Una piazza vivace
 
 

Pensando alla sua storia, piazza Cavour può essere definita lo spazio più vivace di tutta la città perchè negli anni ha acceso molteplici discussioni su diversi argomenti.

I suoni discordi di tante campane

Già a inizio Novecento si litigava in piazza Cavour: sul settimanale L'Arco un lettore scrive (1901):
"Credo che in nessuna città d'Italia gli abitanti siano così tormentati dai suoni discordi di tante campane come a Chieri. Quelle di Sant'Antonio poi eccellono su tutte le altre per sbattacchiare per delle ore consecutive. Domenica scorsa, per esempio, le campane di Sant'Antonio aprirono il loro repertorio alle 4,30 e, salvo qualche piccola interruzione, sbatacchiarono fino alle 11 suonate. Pare moderazione questa?".

Politeama addio

Alla fine dell'800 lo spazio a sinistra rispetto alla Chiesa di San Bernardino era occupato dal Politeama, un padiglione in legno coperto da un tendone, dove si svolgevano gli spettacoli pubblici.

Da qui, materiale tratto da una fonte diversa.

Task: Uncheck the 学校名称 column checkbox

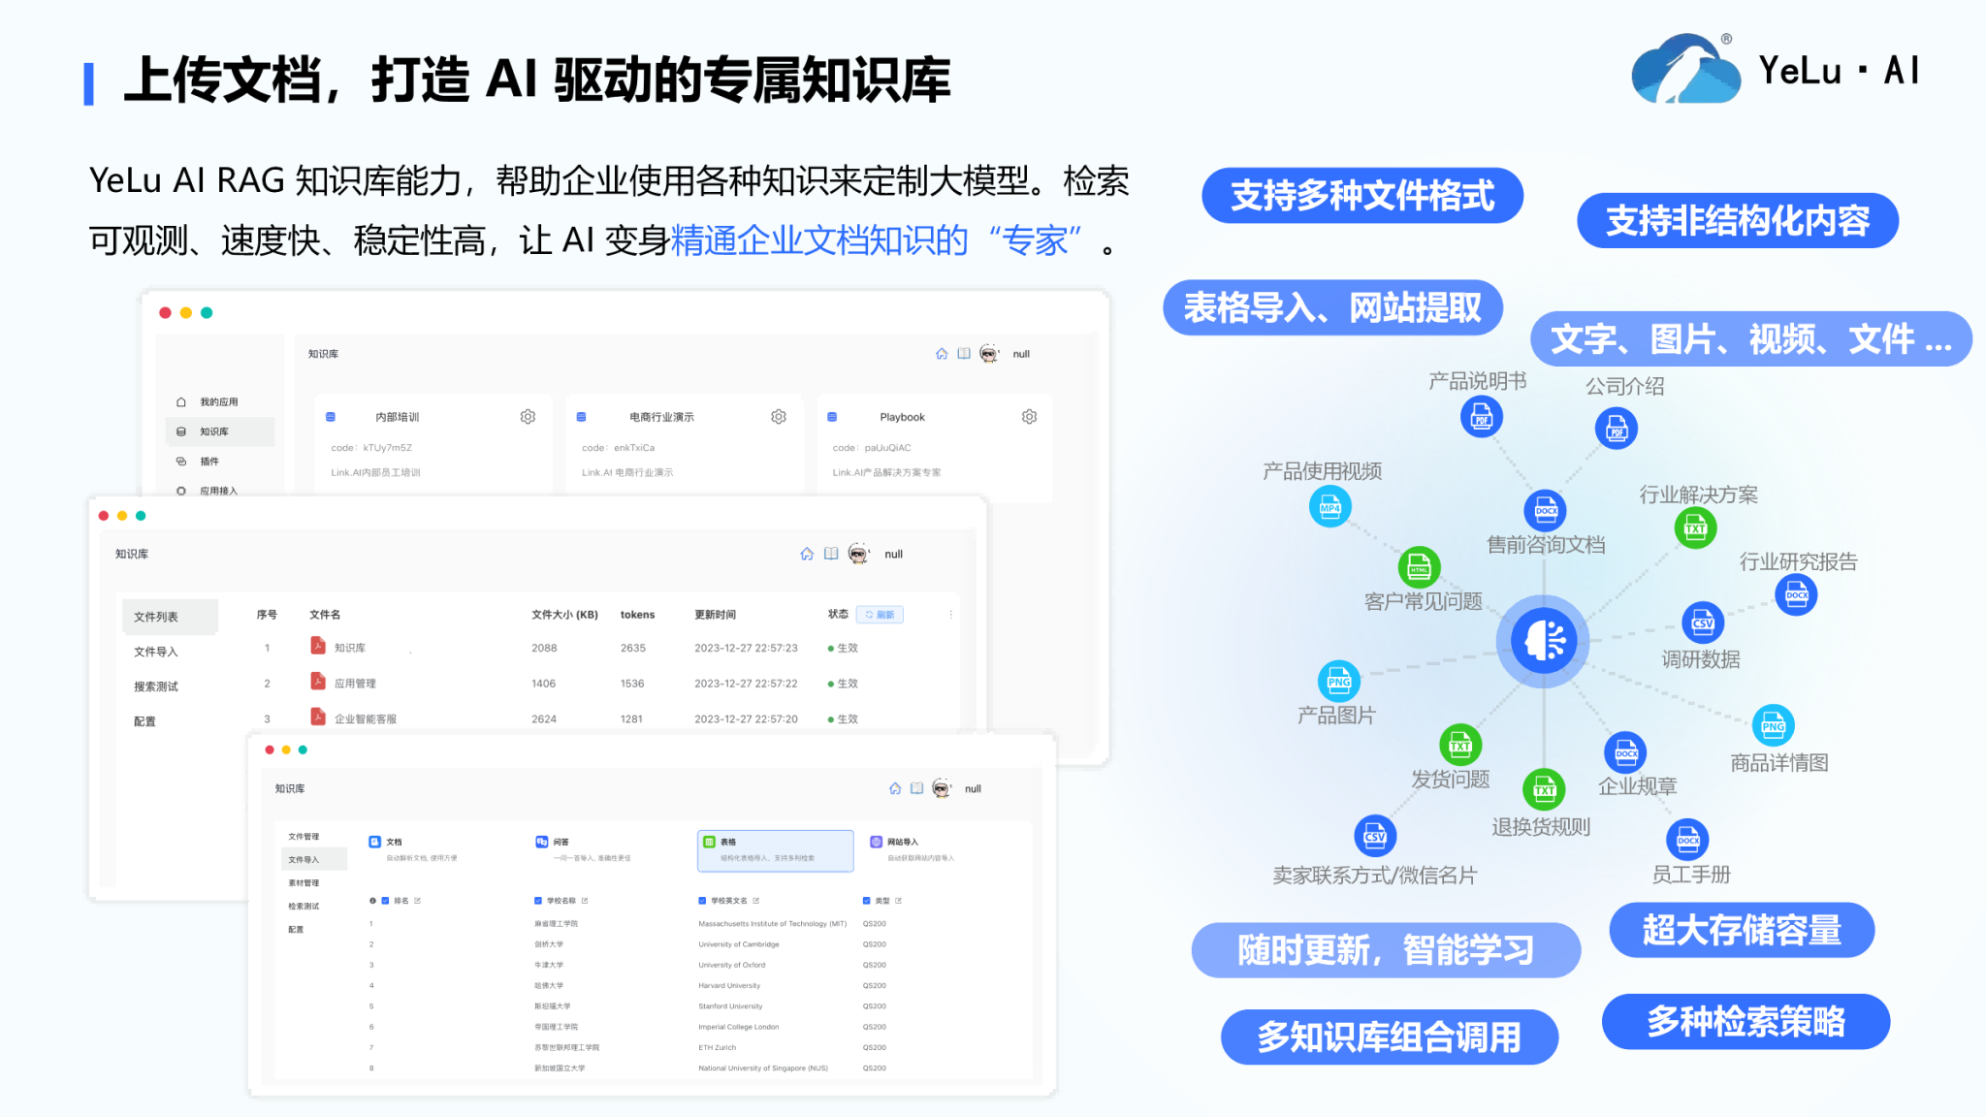Action: pyautogui.click(x=538, y=901)
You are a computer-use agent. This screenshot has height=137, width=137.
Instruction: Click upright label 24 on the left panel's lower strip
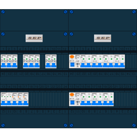[x=65, y=87]
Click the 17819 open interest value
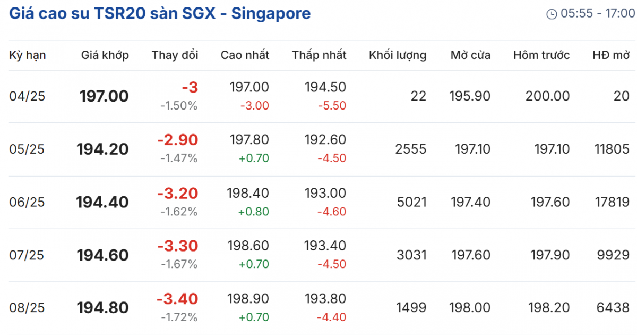Image resolution: width=637 pixels, height=335 pixels. pyautogui.click(x=612, y=202)
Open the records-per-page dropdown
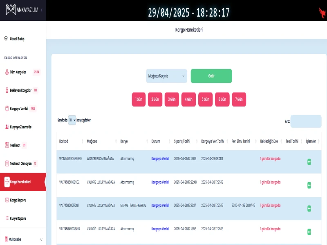Screen dimensions: 327x245 coord(72,120)
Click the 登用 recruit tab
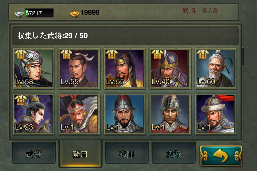Viewport: 257px width, 171px height. (80, 154)
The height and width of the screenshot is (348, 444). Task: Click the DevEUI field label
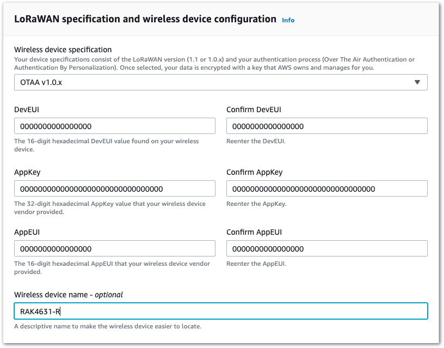click(x=27, y=110)
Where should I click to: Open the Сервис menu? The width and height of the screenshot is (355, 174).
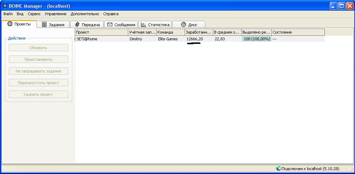34,14
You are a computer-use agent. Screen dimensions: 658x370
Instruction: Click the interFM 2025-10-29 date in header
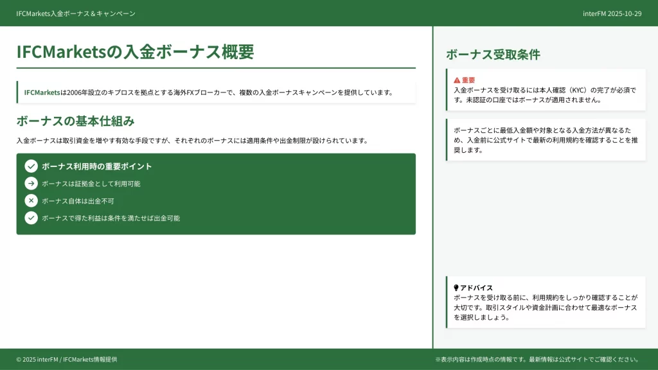click(x=612, y=13)
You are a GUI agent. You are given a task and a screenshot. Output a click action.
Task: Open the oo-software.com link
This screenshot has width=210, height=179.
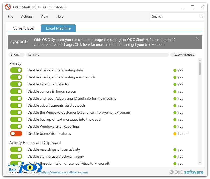coord(65,172)
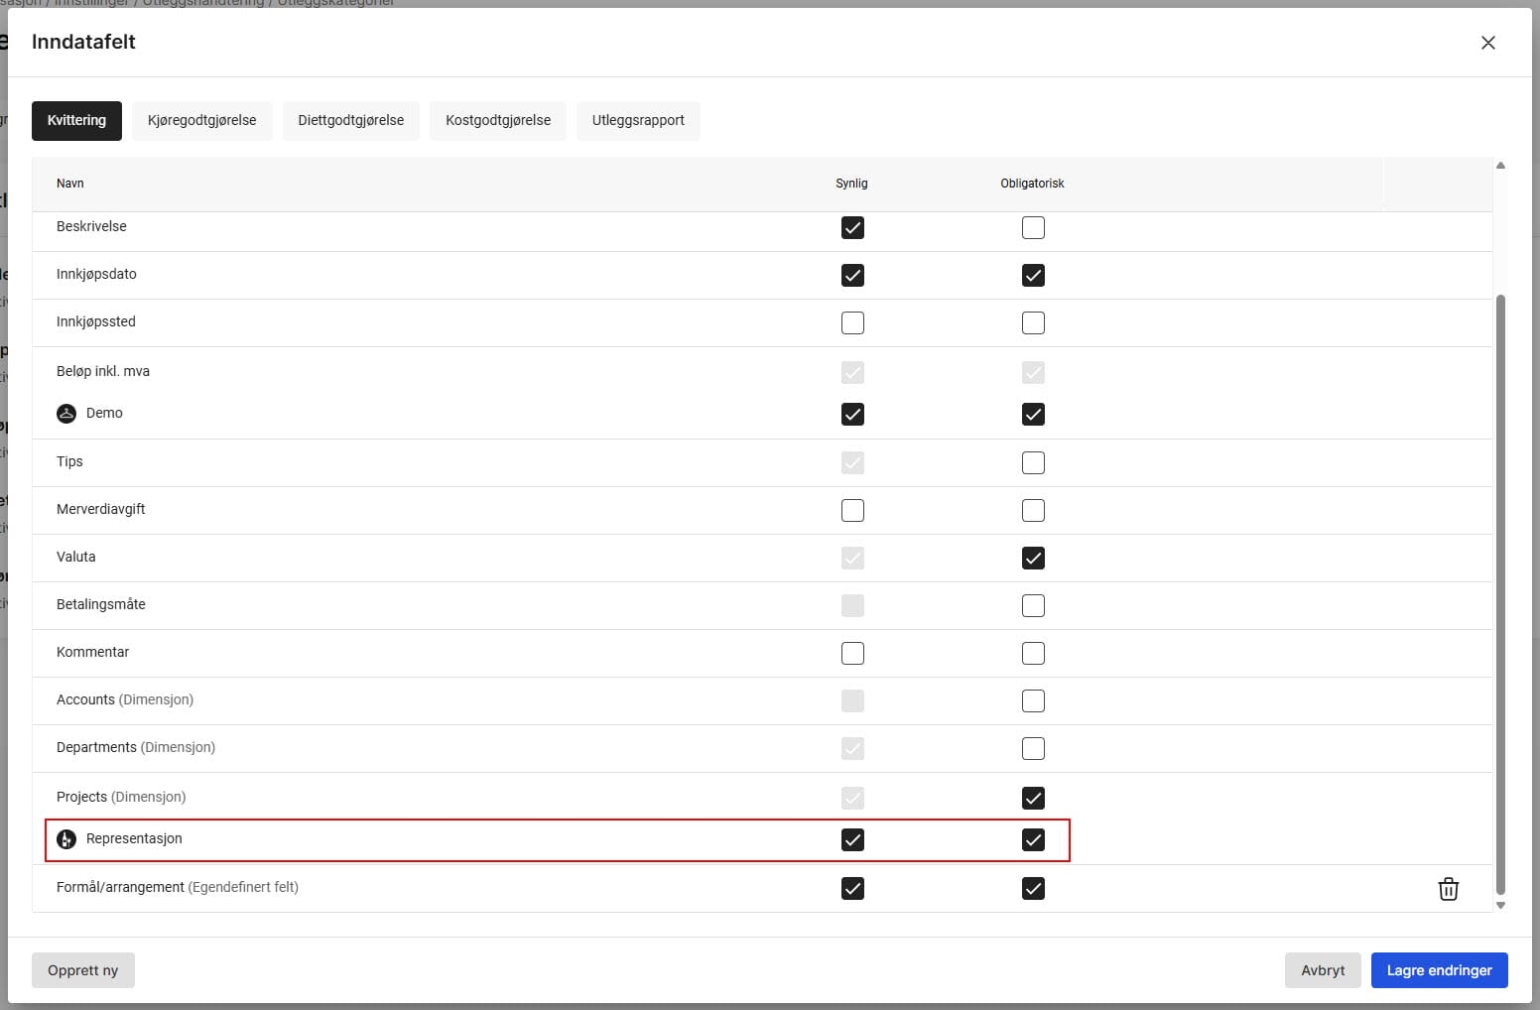The image size is (1540, 1010).
Task: Click Lagre endringer button
Action: pos(1439,970)
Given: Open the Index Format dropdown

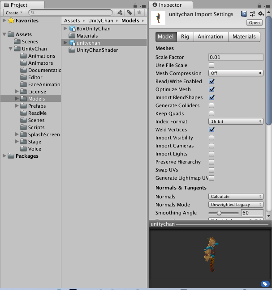Looking at the screenshot, I should click(236, 122).
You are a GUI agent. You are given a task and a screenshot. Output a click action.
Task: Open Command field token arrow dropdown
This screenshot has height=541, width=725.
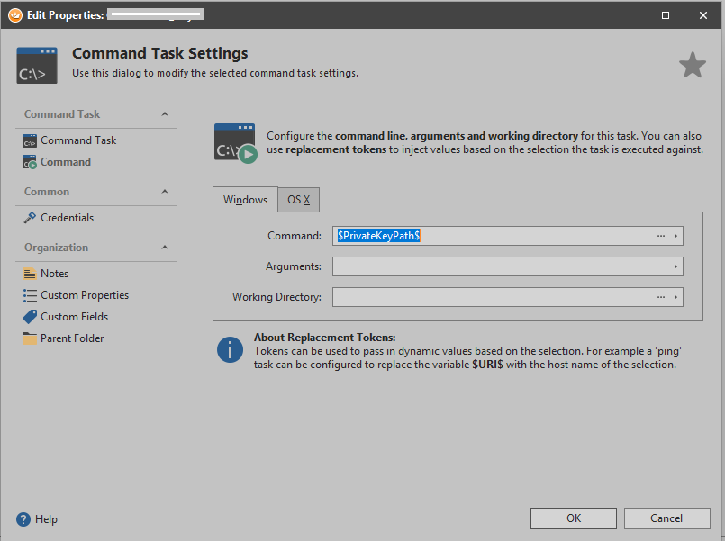click(x=675, y=236)
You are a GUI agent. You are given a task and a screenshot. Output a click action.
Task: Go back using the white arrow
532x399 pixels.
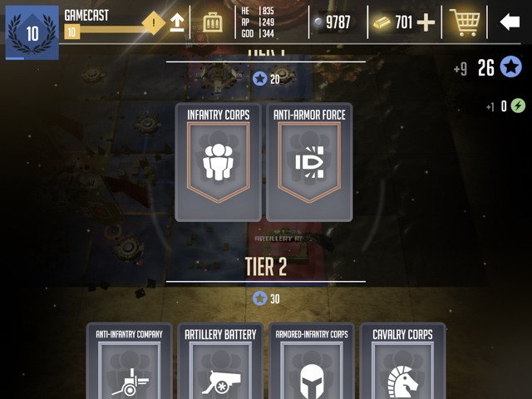click(x=510, y=22)
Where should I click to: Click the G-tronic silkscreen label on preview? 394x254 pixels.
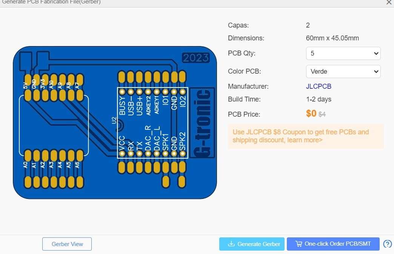tap(203, 123)
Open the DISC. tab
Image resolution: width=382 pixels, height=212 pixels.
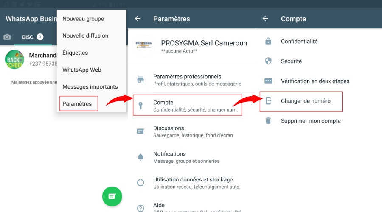pyautogui.click(x=33, y=37)
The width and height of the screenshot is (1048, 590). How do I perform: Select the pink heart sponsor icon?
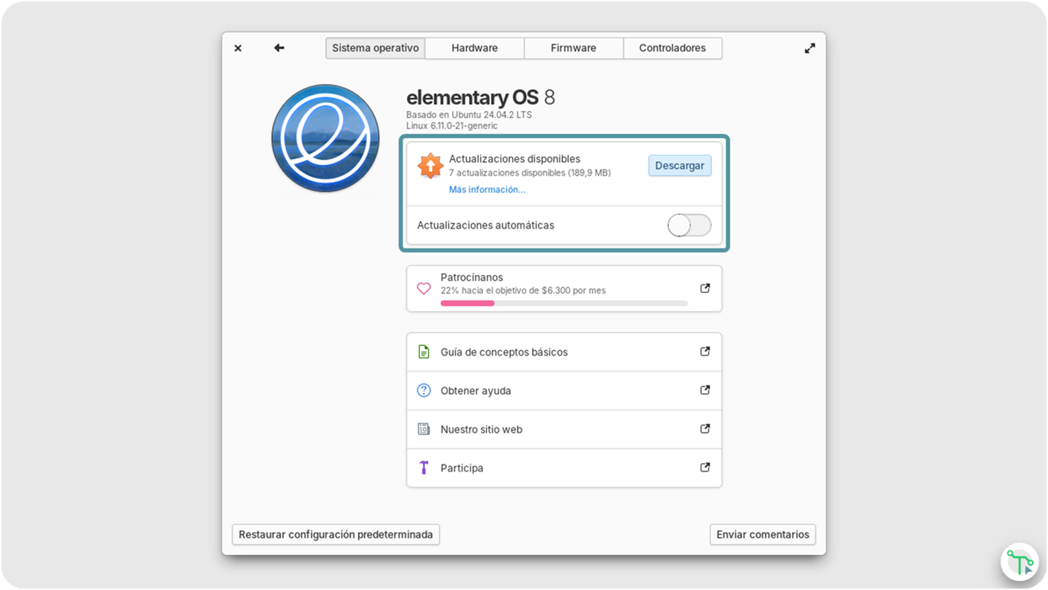[x=424, y=288]
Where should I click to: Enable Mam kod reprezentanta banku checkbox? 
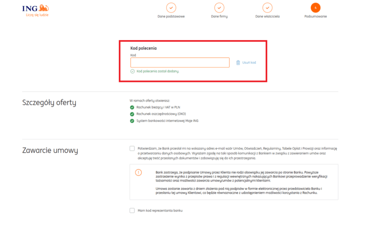(132, 211)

Nel '900 il tendone lasciò il posto al Moderno Cinema Politeama chierese.
Facile, quindi, intuire che, soprattutto a posteriori, quell'alto edificio all'angolo in stile anni 60, lasciasse qualcuno perplesso, soprattutto nel raffronto estetico con altri edifici storici della piazza e specialmente con la vicina chiesa di San Bernardino. 

Pietro Gallina e le carcasse di automobili

Nel 1972 la piazza divenne teatro di esposizione di carcasse di automobili per la mostra ideata dall’artista Pietro Gallina, alla quale i chieresi reagirono con forti proteste.

La banca nell'orto

Vivaci scontri d'opinione animarono l'opinione pubblica quando venne costruita negli anni Ottanta la nuova sede di una banca su quello che in precedenza era stato l'orto del convento dei Gesuiti.

Vecchie e nuove fontane

Anche la realizzazione dell’aiuola spartitraffico, con la fontana a 5 vasche  fece discutere parecchio i chieresi. Si trattava infatti di un elemento che divideva in due lo spazio urbano, sottomettendo completamente la piazza alle esigenze della viabilità veicolare.
Quella fontana, tra l'altro, non fu la prima della piazza: fin dal 1551 si ha notizia del "pozzo della Mina", scavato al centro dell'omonimo bastione, oltre corso Buozzi. Di qui venne costruita una canalizzazione che, nel 1775, fu allacciata a una fontana pubblica, addossata al muro di recinzione dell'orto del convento dei Gesuiti. Tra alterne vicende la fontana durò fino agli inizi del Novecento, quando la città si dotò di un moderno acquedotto. A ricordarne la memoria restò, per qualche tempo, una fontanella pubblica posta a fianco della chiesa di Sant'Antonio: fu rimossa quando si provvide alla ristrutturazione della piazza.

L'innovazione cui applaudire

Tra gli edifici meno "nobili" della piazza vi era un...gabinetto a muro, evidentemente assai frequentato ma ben poco custodito.
Così, infatti, scrive il settimanale L'Arco nel febbraio 1903:
"La giunta municipale, ad eliminare l'indecenza che presenta attualmente l'orinatoio a vecchio sistema presso il muro della chiesa di Sant'Antonio, ha deliberato di sostituirlo con un altro di nuovo sistema, a tre posti, con getto continuo di acqua".
L’"innovazione cui applaudire" venne sostituita in epoche più recenti da un gabinetto pubblico prefabbricato posto circa a metà piazza, anche al servizio di autisti e viaggiatori dei pullman intercomunali che qui facevano capolinea.

Troppi animali

La piazza ospitava anche il mercato del bestiame: buoi da lavoro o da macello, vitelli e vacche, maiali, capre, pecore, cavalli, muli: ma una popolazione animale così eterogenea causava molti inevitabili inconvenienti, tanto che all'inizio del Novecento il mercato zootecnico traslocò in piazza Dante.